# BRIEF
Give the entries again, exactly as written.

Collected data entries
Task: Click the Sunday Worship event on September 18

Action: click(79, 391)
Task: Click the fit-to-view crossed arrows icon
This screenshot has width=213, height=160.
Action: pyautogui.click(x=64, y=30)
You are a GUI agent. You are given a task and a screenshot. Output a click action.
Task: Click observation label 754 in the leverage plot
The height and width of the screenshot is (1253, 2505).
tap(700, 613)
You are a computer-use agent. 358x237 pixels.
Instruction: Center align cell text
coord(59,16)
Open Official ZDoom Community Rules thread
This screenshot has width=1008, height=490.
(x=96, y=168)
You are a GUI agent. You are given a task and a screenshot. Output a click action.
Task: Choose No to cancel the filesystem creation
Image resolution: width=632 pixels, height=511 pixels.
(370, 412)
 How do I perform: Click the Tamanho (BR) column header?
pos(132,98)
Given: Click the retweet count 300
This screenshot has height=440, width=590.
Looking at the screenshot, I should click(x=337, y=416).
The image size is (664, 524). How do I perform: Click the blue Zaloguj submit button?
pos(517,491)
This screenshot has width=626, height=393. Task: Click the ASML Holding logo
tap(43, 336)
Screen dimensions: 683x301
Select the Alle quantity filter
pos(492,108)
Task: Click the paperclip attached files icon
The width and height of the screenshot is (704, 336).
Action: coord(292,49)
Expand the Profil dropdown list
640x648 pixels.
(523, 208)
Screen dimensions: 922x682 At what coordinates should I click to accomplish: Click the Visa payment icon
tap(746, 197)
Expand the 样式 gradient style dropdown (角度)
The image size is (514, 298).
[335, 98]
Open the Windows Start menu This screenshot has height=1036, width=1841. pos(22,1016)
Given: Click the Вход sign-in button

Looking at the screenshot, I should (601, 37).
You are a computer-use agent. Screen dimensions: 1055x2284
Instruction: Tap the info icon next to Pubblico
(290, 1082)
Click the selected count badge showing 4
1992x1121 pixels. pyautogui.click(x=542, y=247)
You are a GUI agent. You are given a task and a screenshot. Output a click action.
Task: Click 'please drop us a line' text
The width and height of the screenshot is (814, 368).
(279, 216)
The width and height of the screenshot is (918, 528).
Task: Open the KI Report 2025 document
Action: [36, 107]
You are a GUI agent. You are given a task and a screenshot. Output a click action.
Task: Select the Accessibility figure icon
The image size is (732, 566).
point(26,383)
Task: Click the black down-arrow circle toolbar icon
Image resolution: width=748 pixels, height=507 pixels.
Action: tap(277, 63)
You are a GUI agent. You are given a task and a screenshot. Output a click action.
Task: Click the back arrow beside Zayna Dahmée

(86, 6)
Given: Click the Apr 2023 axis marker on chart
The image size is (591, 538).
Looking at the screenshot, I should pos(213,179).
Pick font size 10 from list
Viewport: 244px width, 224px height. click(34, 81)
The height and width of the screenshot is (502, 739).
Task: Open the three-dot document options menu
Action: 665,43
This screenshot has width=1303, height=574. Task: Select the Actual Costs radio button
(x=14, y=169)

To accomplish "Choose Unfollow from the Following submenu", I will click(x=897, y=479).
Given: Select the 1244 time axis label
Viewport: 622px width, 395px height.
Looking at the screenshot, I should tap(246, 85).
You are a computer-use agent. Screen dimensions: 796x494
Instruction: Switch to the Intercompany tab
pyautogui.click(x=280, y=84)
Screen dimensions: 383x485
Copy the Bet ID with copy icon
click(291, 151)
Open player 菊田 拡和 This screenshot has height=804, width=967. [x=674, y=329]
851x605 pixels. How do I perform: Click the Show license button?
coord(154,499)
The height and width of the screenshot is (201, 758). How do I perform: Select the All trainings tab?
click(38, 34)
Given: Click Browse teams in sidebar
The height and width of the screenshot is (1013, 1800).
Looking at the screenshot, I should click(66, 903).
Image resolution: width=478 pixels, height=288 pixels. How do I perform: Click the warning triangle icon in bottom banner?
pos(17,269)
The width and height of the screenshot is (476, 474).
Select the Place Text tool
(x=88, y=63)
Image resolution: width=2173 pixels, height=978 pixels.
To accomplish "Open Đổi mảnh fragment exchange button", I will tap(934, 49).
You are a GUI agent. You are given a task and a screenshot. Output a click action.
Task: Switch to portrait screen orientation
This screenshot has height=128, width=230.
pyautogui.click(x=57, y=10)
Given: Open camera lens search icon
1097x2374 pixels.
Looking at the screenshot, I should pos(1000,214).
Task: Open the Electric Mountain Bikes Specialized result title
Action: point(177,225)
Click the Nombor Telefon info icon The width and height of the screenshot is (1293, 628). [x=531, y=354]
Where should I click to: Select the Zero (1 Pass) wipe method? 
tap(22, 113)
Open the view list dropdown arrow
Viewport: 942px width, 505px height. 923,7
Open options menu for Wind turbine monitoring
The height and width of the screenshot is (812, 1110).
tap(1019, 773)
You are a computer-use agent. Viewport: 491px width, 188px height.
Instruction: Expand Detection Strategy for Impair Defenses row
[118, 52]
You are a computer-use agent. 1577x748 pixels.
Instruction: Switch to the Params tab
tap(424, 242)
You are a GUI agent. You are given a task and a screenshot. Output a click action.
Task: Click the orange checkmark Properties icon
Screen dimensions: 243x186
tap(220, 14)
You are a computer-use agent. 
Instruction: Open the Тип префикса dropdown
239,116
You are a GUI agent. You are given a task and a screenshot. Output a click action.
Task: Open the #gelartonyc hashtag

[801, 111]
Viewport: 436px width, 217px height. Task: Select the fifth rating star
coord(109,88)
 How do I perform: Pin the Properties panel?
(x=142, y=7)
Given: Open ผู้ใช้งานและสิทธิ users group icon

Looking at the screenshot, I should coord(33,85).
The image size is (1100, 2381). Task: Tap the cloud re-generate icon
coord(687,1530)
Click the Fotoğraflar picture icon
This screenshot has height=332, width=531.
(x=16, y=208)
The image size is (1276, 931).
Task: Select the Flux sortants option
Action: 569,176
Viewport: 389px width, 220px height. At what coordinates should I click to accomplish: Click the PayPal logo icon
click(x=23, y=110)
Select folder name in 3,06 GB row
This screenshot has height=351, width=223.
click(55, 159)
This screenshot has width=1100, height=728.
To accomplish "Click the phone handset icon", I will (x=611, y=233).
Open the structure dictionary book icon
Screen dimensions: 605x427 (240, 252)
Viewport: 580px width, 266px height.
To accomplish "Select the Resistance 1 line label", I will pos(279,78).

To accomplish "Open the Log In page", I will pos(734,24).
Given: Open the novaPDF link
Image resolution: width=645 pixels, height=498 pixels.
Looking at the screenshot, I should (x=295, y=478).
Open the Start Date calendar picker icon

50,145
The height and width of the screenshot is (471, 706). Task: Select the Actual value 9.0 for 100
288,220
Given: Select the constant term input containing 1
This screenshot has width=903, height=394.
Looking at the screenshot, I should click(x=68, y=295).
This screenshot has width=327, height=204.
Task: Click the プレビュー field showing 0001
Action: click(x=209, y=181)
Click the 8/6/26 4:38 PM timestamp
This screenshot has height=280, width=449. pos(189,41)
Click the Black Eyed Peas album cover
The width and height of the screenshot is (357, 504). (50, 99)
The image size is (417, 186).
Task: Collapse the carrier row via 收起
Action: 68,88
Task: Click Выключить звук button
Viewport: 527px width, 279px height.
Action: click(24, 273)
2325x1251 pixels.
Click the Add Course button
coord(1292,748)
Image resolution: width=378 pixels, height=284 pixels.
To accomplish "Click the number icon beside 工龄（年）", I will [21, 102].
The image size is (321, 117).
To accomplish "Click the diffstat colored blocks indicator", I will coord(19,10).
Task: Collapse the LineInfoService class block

# SOLUTION TO THIS PROBLEM
Task: Click the Sunday Worship event on September 18

Action: click(79, 391)
Task: Click the fit-to-view crossed arrows icon
This screenshot has width=213, height=160.
Action: pyautogui.click(x=64, y=30)
You are a GUI agent. You are given a task and a screenshot. Output a click action.
Task: Click observation label 754 in the leverage plot
The height and width of the screenshot is (1253, 2505).
tap(700, 613)
You are a computer-use agent. 358x237 pixels.
Instruction: Center align cell text
coord(59,16)
Open Official ZDoom Community Rules thread
This screenshot has width=1008, height=490.
(x=96, y=168)
You are a GUI agent. You are given a task and a screenshot. Output a click action.
Task: Choose No to cancel the filesystem creation
Image resolution: width=632 pixels, height=511 pixels.
(370, 412)
 How do I perform: Click the Tamanho (BR) column header?
pos(132,98)
Given: Click the retweet count 300
This screenshot has height=440, width=590.
Looking at the screenshot, I should click(x=337, y=416).
The image size is (664, 524). How do I perform: Click the blue Zaloguj submit button?
pos(517,491)
This screenshot has width=626, height=393. Task: Click the ASML Holding logo
tap(43, 336)
Screen dimensions: 683x301
Select the Alle quantity filter
pos(492,108)
Task: Click the paperclip attached files icon
The width and height of the screenshot is (704, 336).
Action: coord(292,49)
Expand the Profil dropdown list
640x648 pixels.
(523, 208)
Screen dimensions: 922x682 At what coordinates should I click to accomplish: Click the Visa payment icon
tap(746, 197)
Expand the 样式 gradient style dropdown (角度)
The image size is (514, 298).
[335, 98]
Open the Windows Start menu This screenshot has height=1036, width=1841. pos(22,1016)
Given: Click the Вход sign-in button

Looking at the screenshot, I should (601, 37).
You are a computer-use agent. Screen dimensions: 1055x2284
Instruction: Tap the info icon next to Pubblico
(290, 1082)
Click the selected count badge showing 4
1992x1121 pixels. pyautogui.click(x=542, y=247)
You are a GUI agent. You are given a task and a screenshot. Output a click action.
Task: Click 'please drop us a line' text
The width and height of the screenshot is (814, 368).
(279, 216)
The width and height of the screenshot is (918, 528).
Task: Open the KI Report 2025 document
Action: [36, 107]
You are a GUI agent. You are given a task and a screenshot. Output a click action.
Task: Select the Accessibility figure icon
The image size is (732, 566).
point(26,383)
Task: Click the black down-arrow circle toolbar icon
Image resolution: width=748 pixels, height=507 pixels.
Action: tap(277, 63)
You are a GUI agent. You are given a task and a screenshot. Output a click action.
Task: Click the back arrow beside Zayna Dahmée

(86, 6)
Given: Click the Apr 2023 axis marker on chart
The image size is (591, 538).
Looking at the screenshot, I should pos(213,179).
Pick font size 10 from list
Viewport: 244px width, 224px height. click(34, 81)
The height and width of the screenshot is (502, 739).
Task: Open the three-dot document options menu
Action: 665,43
This screenshot has width=1303, height=574. Task: Select the Actual Costs radio button
(x=14, y=169)

To accomplish "Choose Unfollow from the Following submenu", I will click(x=897, y=479).
Given: Select the 1244 time axis label
Viewport: 622px width, 395px height.
Looking at the screenshot, I should tap(246, 85).
You are a computer-use agent. Screen dimensions: 796x494
Instruction: Switch to the Intercompany tab
pyautogui.click(x=280, y=84)
Screen dimensions: 383x485
Copy the Bet ID with copy icon
click(291, 151)
Open player 菊田 拡和 This screenshot has height=804, width=967. [x=674, y=329]
851x605 pixels. How do I perform: Click the Show license button?
coord(154,499)
The height and width of the screenshot is (201, 758). How do I perform: Select the All trainings tab?
click(38, 34)
Given: Click Browse teams in sidebar
The height and width of the screenshot is (1013, 1800).
Looking at the screenshot, I should click(66, 903).
Image resolution: width=478 pixels, height=288 pixels. How do I perform: Click the warning triangle icon in bottom banner?
pos(17,269)
The width and height of the screenshot is (476, 474).
Select the Place Text tool
(x=88, y=63)
Image resolution: width=2173 pixels, height=978 pixels.
To accomplish "Open Đổi mảnh fragment exchange button", I will tap(934, 49).
You are a GUI agent. You are given a task and a screenshot. Output a click action.
Task: Switch to portrait screen orientation
This screenshot has height=128, width=230.
pyautogui.click(x=57, y=10)
Given: Open camera lens search icon
1097x2374 pixels.
Looking at the screenshot, I should pos(1000,214).
Task: Open the Electric Mountain Bikes Specialized result title
Action: point(177,225)
Click the Nombor Telefon info icon The width and height of the screenshot is (1293, 628). [x=531, y=354]
Where should I click to: Select the Zero (1 Pass) wipe method? 
tap(22, 113)
Open the view list dropdown arrow
Viewport: 942px width, 505px height. 923,7
Open options menu for Wind turbine monitoring
The height and width of the screenshot is (812, 1110).
tap(1019, 773)
You are a computer-use agent. Viewport: 491px width, 188px height.
Instruction: Expand Detection Strategy for Impair Defenses row
[118, 52]
You are a computer-use agent. 1577x748 pixels.
Instruction: Switch to the Params tab
tap(424, 242)
You are a GUI agent. You are given a task and a screenshot. Output a click action.
Task: Click the orange checkmark Properties icon
Screen dimensions: 243x186
tap(220, 14)
You are a computer-use agent. 
Instruction: Open the Тип префикса dropdown
239,116
You are a GUI agent. You are given a task and a screenshot. Output a click action.
Task: Open the #gelartonyc hashtag

[801, 111]
Viewport: 436px width, 217px height. Task: Select the fifth rating star
coord(109,88)
 How do I perform: Pin the Properties panel?
(x=142, y=7)
Given: Open ผู้ใช้งานและสิทธิ users group icon

Looking at the screenshot, I should coord(33,85).
The image size is (1100, 2381). Task: Tap the cloud re-generate icon
coord(687,1530)
Click the Fotoğraflar picture icon
This screenshot has height=332, width=531.
(x=16, y=208)
The image size is (1276, 931).
Task: Select the Flux sortants option
Action: 569,176
Viewport: 389px width, 220px height. At what coordinates should I click to accomplish: Click the PayPal logo icon
click(x=23, y=110)
Select folder name in 3,06 GB row
This screenshot has height=351, width=223.
click(55, 159)
This screenshot has width=1100, height=728.
To accomplish "Click the phone handset icon", I will (x=611, y=233).
Open the structure dictionary book icon
Screen dimensions: 605x427 (240, 252)
Viewport: 580px width, 266px height.
To accomplish "Select the Resistance 1 line label", I will pos(279,78).

To accomplish "Open the Log In page", I will pos(734,24).
Given: Open the novaPDF link
Image resolution: width=645 pixels, height=498 pixels.
Looking at the screenshot, I should (x=295, y=478).
Open the Start Date calendar picker icon

50,145
The height and width of the screenshot is (471, 706). Task: Select the Actual value 9.0 for 100
288,220
Given: Select the constant term input containing 1
This screenshot has width=903, height=394.
Looking at the screenshot, I should click(x=68, y=295).
This screenshot has width=327, height=204.
Task: Click the プレビュー field showing 0001
Action: click(x=209, y=181)
Click the 8/6/26 4:38 PM timestamp
This screenshot has height=280, width=449. pos(189,41)
Click the Black Eyed Peas album cover
The width and height of the screenshot is (357, 504). (50, 99)
The image size is (417, 186).
Task: Collapse the carrier row via 收起
Action: 68,88
Task: Click Выключить звук button
Viewport: 527px width, 279px height.
Action: click(24, 273)
2325x1251 pixels.
Click the Add Course button
coord(1292,748)
Image resolution: width=378 pixels, height=284 pixels.
To accomplish "Click the number icon beside 工龄（年）", I will [21, 102].
The image size is (321, 117).
To accomplish "Click the diffstat colored blocks indicator", I will coord(19,10).
Task: Collapse the LineInfoService class block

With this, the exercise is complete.